### Task statement
Pick out each line of the data below that contains the word "bounding" and copy those lines without changes.
#### Data supplied ####
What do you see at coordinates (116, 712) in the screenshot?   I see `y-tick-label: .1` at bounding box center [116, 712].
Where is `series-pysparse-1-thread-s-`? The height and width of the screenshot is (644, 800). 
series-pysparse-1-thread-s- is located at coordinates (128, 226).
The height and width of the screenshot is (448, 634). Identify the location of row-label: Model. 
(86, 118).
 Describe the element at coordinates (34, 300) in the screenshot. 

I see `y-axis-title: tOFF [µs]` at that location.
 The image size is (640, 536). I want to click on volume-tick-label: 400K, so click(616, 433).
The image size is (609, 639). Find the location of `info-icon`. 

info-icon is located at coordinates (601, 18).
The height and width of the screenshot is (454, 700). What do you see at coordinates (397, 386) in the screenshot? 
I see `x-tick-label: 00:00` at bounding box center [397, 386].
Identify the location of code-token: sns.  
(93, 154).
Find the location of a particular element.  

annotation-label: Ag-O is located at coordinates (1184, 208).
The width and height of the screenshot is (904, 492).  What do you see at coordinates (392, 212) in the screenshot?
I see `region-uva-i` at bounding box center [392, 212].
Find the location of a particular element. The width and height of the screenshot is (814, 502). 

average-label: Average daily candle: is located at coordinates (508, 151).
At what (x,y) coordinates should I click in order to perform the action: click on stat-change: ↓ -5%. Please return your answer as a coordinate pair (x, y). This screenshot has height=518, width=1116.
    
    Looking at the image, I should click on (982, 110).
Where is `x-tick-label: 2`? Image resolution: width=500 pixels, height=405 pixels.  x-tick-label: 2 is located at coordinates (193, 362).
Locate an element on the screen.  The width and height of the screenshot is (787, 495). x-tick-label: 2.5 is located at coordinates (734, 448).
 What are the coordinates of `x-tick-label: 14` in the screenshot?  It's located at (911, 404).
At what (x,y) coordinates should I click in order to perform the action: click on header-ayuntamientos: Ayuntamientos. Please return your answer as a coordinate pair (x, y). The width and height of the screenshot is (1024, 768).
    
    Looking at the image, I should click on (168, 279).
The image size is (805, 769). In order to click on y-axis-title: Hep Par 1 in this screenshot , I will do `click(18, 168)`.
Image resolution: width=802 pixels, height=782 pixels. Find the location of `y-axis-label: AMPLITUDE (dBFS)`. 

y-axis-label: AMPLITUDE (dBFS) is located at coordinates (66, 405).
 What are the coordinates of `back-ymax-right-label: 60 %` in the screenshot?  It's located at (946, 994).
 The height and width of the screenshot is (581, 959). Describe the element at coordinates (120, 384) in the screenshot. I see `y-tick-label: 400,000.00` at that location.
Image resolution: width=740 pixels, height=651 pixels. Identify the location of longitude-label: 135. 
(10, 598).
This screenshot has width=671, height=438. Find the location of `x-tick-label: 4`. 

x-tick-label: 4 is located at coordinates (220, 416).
####
### Written response
What do you see at coordinates (116, 712) in the screenshot?   I see `y-tick-label: .1` at bounding box center [116, 712].
I see `x-tick-label: 00:00` at bounding box center [397, 386].
I see `region-uva-i` at bounding box center [392, 212].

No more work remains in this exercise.